ナレーション: 「待ちなさい!」 どこからともなく声がしました。「誰だ!?」 振り向く警官。と、その顔が凍りつきました。「あ、あなた様は、新皇帝譲一様……」 土下座する警官二人。現れたのは、本来の譲一だったのです。どうぞ
譲一: 「あれ? この美男子はどちら様?」
ナレーション: 「ぼっちゃん……。お忘れになるのも無理はありません。私ですじゃ、ヨハネス小向です」 どうぞ
譲一: 「え? あれ? ヨハネス? ゴメン、ちょっと思い出せない……」
ナレーション: 本来の譲一(ヨハネス)は寂しそうな顔をしました。それから、土下座している警官に何か囁きかけ、お菓子を握らせると、警官達は頭を下げて帰っていきました。どうぞ
譲一: 「あ! お菓子、俺にも俺にも!」
ナレーション: 犬のようにハァハァ言う譲一にとまどいながらも、本来の譲一(ヨハネス)はアンドーナツを渡しました。どうぞ
譲一: 「ありがとー! あれ……。このドーナツ……」
ナレーション: 「え? (ドキリ)」 どうぞ
譲一: 「ヨハネス特製の……アンコの代わりに、味噌が塗りたくられてるヘンテコドーナツじゃない?」
ナレーション: 「…………」 ヨハネスはただじっと立ち尽くしています。どうぞ
譲一: 「ヨハネス? もしかして……ヨハネスなの!?」
ナレーション: 「ぼ、ぼっちゃん、やっと思い出して……」 その時です。「譲一くーん!」 パンチョスが走ってきました。「さっき、パトカーのサイレンが聞こえたから。きっと譲一くんが何かやらかしたかと思って……」 どうぞ
譲一: 「パンチョス! パンチョス……。心配して……来てくれたんだね……グスッ」
ナレーション: 「ええ! 大丈夫? 何もされなかった? は! あ、あなた様は……!」 パンチョスは本来の譲一(ヨハネス)に気付くと、凍りつきました。どうぞ
譲一: 「パンチョス、ヨハネスの事、知ってるの?」
ナレーション: 「知らない人なんているはずないわ。この国の支配者ですもの……」 いつしかパンチョスは汗だくになっていました。ヨハネスと見つめあっています。二人の間に、火花が散っているのです。どうぞ
譲一: 「ちょっとちょっと、二人ともやめてよ! ケンカは良くないよ。穏便に行こうぜ!」
ナレーション: しかし譲一の言葉は耳に入らないようです。にらみ合う二人。一触即発という感じです。どうぞ
譲一: 「もう! 二人とも、離れろよ! ブレイクブレイク! パンチョスは右! ヨハネスは左! そしてファイッ!」
ナレーション: 譲一に煽られて、二人のバトルが始まりました! 応酬するパンチ&キック! 物凄い戦いです。これはどちらも相手を殺す気でやっているようです。どうぞ
譲一: 「やべえっ。どうしよう……。というよりも、あれ、俺の可愛い顔じゃない? ボコボコになるのは見るに耐えないっす。ということで、二人ともストーーーーップ!!!!」
ナレーション: 止めるんだね? ではクイズ判定に入ります! 用意はオッケー?
譲一: オッケー
ナレーション: 問題です。渋谷で待ち合わせしている若者は、意外とホームレスが近くにいても平気です。なぜでしょう?
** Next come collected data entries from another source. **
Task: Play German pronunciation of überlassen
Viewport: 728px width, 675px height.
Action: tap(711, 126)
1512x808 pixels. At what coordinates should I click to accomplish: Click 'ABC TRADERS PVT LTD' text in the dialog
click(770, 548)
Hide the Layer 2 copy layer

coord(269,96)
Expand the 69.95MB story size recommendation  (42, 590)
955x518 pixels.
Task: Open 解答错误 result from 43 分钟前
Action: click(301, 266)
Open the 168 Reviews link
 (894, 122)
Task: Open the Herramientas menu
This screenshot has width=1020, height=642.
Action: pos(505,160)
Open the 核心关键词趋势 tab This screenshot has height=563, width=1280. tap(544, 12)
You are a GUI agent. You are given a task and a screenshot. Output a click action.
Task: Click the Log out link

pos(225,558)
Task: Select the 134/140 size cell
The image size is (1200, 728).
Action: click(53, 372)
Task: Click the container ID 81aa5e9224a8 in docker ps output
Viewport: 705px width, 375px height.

譲一: 「俺とお前はマジでマブダチだと思ってる。なんつーの? ソウルメイトってヤツ? 今に俺らもソッチの世界に行くからさ!」みたいな感じ?
ナレーション: おしい!
譲一: じゃあねえ
譲一: 渋谷の若者は、臭いを感じる機能を持たない新人類なんだ。だから、臭い人がいても、ネイティブかなんかだと思ってるんじゃないかな?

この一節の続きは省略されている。